Genetic polymorphism in the 3‘ ntranslated region of human phosphoglucomutase‐1

Summary A 317‐bp segment of DNA from the 3′ region of the human phosphoglucomutase‐1 (PGMl) gene has been examined by a non‐radioactive technique for the occurrence of single‐strand conformation polymorphism (SSCP), Eight phenotypes were detected and attributed to the presence of four alleles. Genetic analysis of 75 unrelated individuals and six CEPH families whose PGMl protein phenotypes were known revealed strong association between the PGMl ‘+’ and ‘−’ isozyme phenotypes and the variation detected in this region, but no association with the PGMl 1 and PGMl 2 isozyme phenotypes.

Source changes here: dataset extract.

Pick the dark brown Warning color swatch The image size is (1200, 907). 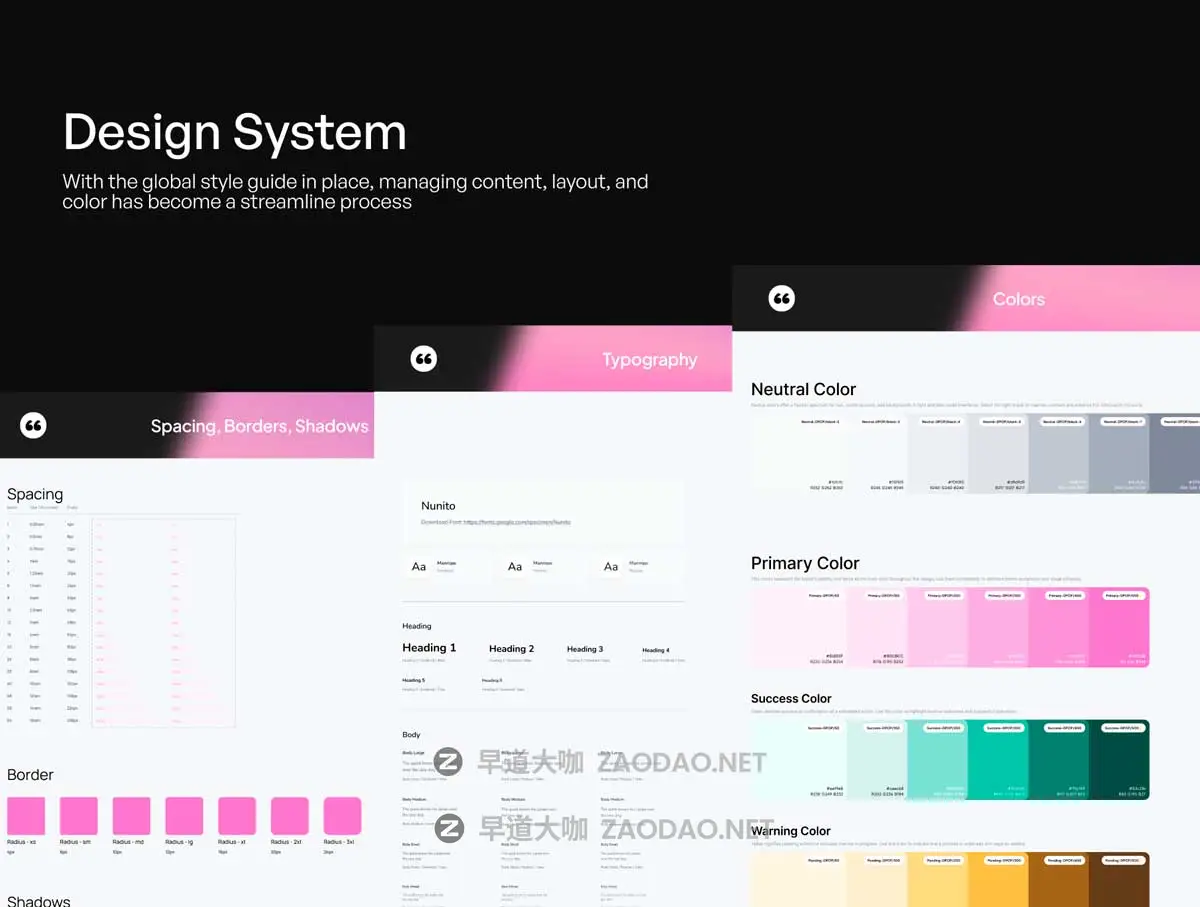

DNA sequence analysis demonstrated the presence of three nucleotide substitutions underlying the alleles, which were located in the untranslated region of the PGMl gene. There was complete correlation between the nucleotide sequence and the phenotype detected by SSCP analysis. This study provides support for the model that the PGMl isozyme polymorphism is determined at two distinct sites in the coding sequence, one coding for the ‘1’ and ‘2’ alleles and the other coding for the ‘+’ and ‘−’ alleles, separated by a region where intragenic recombination occurs.